InfiniteTalk WAN Animate ComfyUI Workflow

This guide walks through a single ComfyUI workflow that produces realistic swaps with a natural blend. I use a relight LoRA to correct color tone, InfiniteTalk with WAN 2.2 Animate for stronger lip sync, and compare a GGUF Q4 model with FP8. The workflow runs on low VRAM, and UNI3C can add camera motion.
I’ve divided the workflow into clear sections so it’s easy to follow. You’ll see how to mask subjects, drive facial motion from a reference video, enable lip sync, and test camera motion. I also include model setup, LoRA selections, and a direct Q4 vs FP8 comparison.
What is WAN 2.2 Animate in ComfyUI?
WAN 2.2 Animate is a video-to-video model setup in ComfyUI for character and face swaps, expression transfer, and motion-driven edits. With InfiniteTalk, it produces strong lip sync. With UNI3C, it can borrow camera motion from a reference clip.
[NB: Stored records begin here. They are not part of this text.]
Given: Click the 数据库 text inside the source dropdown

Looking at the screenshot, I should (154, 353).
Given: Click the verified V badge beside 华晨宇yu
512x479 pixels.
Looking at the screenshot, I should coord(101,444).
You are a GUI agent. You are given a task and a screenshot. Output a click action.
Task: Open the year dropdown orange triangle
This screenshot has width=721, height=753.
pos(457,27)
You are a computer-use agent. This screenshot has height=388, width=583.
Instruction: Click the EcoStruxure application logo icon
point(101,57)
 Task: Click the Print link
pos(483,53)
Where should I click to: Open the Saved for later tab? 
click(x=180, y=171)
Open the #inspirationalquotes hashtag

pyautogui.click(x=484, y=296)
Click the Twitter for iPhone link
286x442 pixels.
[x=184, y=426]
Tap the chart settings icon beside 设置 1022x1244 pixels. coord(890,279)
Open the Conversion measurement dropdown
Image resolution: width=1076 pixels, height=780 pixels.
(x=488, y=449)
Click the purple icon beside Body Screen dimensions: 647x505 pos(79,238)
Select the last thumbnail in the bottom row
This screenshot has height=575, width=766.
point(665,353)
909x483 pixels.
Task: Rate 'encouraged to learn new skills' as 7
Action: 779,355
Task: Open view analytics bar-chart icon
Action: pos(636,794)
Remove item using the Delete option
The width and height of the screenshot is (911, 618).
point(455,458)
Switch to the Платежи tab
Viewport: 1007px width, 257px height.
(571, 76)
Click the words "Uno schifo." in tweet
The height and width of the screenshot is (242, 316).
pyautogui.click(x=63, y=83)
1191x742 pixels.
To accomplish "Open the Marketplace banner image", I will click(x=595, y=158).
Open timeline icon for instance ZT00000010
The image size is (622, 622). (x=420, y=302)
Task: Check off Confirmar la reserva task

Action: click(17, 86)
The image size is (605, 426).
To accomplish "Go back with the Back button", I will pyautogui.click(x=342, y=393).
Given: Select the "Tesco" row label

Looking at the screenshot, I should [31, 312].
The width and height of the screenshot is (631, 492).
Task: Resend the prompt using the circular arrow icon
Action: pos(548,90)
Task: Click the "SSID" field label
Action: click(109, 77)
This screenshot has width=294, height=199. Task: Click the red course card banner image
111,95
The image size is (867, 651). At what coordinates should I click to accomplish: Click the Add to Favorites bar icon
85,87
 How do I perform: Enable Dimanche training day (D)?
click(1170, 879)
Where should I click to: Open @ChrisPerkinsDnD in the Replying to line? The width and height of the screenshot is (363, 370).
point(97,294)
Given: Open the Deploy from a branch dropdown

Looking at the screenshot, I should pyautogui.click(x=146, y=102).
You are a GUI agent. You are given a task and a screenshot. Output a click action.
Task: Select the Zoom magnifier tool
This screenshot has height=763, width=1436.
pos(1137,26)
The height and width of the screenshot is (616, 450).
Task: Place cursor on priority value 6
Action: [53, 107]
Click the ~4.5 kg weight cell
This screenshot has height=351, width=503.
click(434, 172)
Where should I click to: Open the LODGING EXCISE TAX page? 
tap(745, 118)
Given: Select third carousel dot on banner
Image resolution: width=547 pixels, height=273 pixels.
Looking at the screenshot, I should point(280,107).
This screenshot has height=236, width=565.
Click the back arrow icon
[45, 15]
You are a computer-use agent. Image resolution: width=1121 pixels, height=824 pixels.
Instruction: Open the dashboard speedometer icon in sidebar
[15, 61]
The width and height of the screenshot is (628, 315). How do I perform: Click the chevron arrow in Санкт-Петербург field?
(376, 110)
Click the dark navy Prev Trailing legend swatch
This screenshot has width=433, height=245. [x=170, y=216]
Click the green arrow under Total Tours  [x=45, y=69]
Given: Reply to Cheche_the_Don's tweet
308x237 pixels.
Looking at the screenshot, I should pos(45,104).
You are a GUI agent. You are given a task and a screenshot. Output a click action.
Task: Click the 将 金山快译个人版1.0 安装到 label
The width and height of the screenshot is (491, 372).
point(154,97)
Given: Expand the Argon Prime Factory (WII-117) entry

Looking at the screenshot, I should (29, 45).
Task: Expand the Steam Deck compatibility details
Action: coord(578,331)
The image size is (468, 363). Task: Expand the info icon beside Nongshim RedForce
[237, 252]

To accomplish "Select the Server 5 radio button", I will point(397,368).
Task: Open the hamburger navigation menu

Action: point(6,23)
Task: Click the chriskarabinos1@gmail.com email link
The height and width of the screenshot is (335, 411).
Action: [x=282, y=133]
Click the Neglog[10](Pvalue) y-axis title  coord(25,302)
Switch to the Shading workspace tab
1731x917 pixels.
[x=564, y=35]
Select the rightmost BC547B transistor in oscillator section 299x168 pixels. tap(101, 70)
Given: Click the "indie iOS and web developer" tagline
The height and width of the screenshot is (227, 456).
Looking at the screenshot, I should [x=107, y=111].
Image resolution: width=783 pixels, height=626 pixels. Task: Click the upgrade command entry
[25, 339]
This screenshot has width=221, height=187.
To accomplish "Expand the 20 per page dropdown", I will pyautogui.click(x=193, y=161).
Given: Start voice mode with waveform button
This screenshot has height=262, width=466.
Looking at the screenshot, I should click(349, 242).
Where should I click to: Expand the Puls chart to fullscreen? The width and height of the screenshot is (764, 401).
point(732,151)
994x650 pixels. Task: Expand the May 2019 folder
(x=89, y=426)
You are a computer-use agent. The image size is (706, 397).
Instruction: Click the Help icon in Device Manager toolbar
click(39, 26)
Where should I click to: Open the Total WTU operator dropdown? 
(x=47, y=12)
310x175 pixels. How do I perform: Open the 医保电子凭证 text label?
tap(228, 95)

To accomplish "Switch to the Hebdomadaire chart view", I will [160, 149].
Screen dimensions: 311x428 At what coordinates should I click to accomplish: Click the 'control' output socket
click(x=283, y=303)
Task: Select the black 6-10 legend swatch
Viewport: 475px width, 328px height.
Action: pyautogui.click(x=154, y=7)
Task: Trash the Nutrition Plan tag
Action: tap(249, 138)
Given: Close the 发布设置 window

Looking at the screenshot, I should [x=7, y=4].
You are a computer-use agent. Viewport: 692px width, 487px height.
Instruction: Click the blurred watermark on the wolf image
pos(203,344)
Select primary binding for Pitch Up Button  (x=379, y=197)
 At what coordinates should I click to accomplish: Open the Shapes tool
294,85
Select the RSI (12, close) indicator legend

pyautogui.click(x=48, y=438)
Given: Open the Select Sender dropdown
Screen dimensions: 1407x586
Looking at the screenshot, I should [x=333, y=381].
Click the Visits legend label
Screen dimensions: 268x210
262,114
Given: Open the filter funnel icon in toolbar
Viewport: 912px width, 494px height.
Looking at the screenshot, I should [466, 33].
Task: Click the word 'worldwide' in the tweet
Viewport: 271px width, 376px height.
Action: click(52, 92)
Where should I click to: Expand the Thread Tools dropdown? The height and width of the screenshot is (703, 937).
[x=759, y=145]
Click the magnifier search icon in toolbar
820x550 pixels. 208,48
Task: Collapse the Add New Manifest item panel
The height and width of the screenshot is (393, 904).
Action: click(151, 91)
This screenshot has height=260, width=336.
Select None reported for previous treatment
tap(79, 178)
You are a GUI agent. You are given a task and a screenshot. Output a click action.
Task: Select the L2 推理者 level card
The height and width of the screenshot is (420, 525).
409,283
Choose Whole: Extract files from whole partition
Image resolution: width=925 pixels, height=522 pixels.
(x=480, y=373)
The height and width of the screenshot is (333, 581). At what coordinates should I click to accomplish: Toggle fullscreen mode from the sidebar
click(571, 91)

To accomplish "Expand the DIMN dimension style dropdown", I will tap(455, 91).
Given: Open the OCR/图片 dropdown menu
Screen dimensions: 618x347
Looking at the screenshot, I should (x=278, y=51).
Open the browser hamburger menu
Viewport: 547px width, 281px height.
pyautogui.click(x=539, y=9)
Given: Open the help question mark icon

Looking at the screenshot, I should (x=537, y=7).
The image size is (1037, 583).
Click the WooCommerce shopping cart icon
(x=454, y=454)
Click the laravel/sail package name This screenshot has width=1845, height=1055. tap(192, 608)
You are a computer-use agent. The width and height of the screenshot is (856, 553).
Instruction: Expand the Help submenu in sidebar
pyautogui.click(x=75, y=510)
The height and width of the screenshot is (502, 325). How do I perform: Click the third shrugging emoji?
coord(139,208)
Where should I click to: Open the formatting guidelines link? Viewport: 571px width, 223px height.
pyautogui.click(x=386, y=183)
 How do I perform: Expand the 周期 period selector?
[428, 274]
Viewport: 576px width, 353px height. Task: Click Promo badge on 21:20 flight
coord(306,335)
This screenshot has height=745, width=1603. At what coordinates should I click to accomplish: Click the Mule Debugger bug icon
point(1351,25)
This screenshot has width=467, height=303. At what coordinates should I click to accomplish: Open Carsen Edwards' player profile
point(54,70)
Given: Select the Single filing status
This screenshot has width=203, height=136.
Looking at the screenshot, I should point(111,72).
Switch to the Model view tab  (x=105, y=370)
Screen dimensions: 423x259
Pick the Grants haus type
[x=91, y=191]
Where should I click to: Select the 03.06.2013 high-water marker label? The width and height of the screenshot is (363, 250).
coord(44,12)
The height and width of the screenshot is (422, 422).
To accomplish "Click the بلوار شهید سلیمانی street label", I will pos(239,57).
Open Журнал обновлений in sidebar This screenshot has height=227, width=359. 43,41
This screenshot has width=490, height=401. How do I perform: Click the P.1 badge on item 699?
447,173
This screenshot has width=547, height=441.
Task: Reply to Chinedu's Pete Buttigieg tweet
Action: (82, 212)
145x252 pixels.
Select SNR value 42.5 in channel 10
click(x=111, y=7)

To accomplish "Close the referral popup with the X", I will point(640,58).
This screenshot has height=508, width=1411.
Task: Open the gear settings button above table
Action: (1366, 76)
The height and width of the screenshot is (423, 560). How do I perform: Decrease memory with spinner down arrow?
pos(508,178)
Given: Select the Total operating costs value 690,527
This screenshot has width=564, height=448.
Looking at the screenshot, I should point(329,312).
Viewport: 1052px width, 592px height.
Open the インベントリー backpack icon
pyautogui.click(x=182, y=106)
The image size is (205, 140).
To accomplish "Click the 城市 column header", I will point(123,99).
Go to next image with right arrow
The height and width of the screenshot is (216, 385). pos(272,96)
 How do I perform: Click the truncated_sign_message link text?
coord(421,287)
The workflow supports FP8 for quality and a GGUF Q4 build that runs on low VRAM.
Table Overview
Section | Purpose | Key Nodes/Notes |
---|---|---|
Background Masking | Define what to keep/remove from the input | Resolution Master, Point Editor (green/red points), SAM to Segment, optional Segments v3 layer mask |
Face Motion Driver | Borrow facial motion from a reference video | Load Video (face image section group), hooks to switch drivers |
Lip Sync | Improve sync on speaking/singing clips | InfiniteTalk with WAN 2.2 Animate (toggle on/off) |
Camera Motion | Add camera angle/motion from a reference | UNI3C (download UNI3C ControlNet; default off) |
Reference Image | The face/character you want in the result | Upload image to be added/edited in the video |
Models & LoRAs | Core model selection and quality/motion add-ons | WAN 2.2 Animate (FP8 or GGUF Q4), Relightening LoRA, Lightex Four Step, Busa V1, V2.2 HPS LoRA, WELL text encoder |
Key Features
- Natural swaps and blends in one ComfyUI workflow
- Color tone correction with a relight LoRA
- Better lip sync using InfiniteTalk with WAN 2.2 Animate
- Low VRAM option via GGUF Q4, compared directly to FP8
- Optional camera motion via UNI3C
- Flexible masking with point-based or SAM/Segments methods
- Face motion driver swapping with quick hook changes
How it works
Workflow layout
The workflow is divided into sections: masking, face motion, lip sync, camera motion, reference image, and models/LoRAs. Each section can be toggled on or off for testing.
Background masking
- Upload the clip you want to edit in the Background Masking section.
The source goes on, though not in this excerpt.